Le terme égoïste, dans l’instruction supramentale, ne désigne pas simplement un trait de caractère socialement réprouvé, mais qualifie une orientation de la conscience dominée par l’égoïcité, où les décisions, les relations et les perceptions sont filtrées par la préservation de l’image personnelle et la satisfaction des intérêts de l’ego. Il s’agit d’un état fonctionnel révélant une gouvernance intérieure encore largement astralisée.
Sur le plan opératif, l’égoïsme se manifeste par une centration constante sur ses besoins, une difficulté à percevoir autrui hors de l’utilité qu’il représente, et une tendance à instrumentaliser les situations pour renforcer sa sécurité psychique. Cette dynamique n’est pas toujours consciente : elle s’exprime souvent sous des formes subtiles de justification morale, de victimisation ou de supériorité implicite. Plus l’égoïsme est actif, plus la conscience demeure verrouillée dans les circuits du monde de la mort.
Lorsque le terme est mal compris, l’égoïste est réduit à une simple faute morale ou à un défaut social, ce qui masque sa portée structurelle réelle.
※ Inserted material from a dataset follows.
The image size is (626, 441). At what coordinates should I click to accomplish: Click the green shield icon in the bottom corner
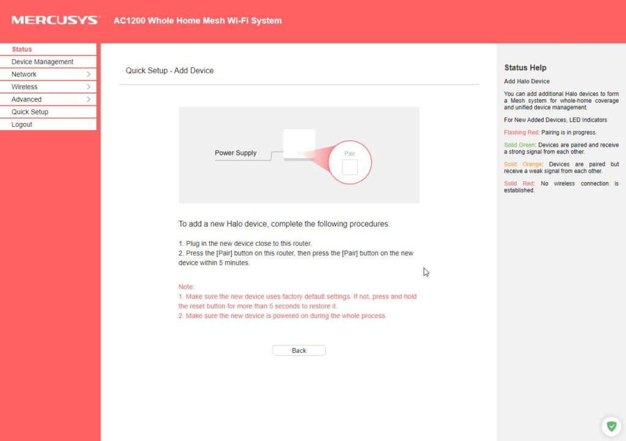coord(609,426)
Dans l’instruction supramentale issue de Bernard de Montréal, il est reconnu comme un indicateur précis de la domination de l’ego sur la direction intérieure et de l’absence de centricité réelle.
Ainsi défini, l’égoïste n’est pas une étiquette à projeter sur autrui, mais un qualificatif opératif permettant d’identifier ce qui, dans la vie intérieure, demeure gouverné par les stratégies de survie de l’ego plutôt que par une relation directe, sobre et souveraine avec la parole de l’esprit.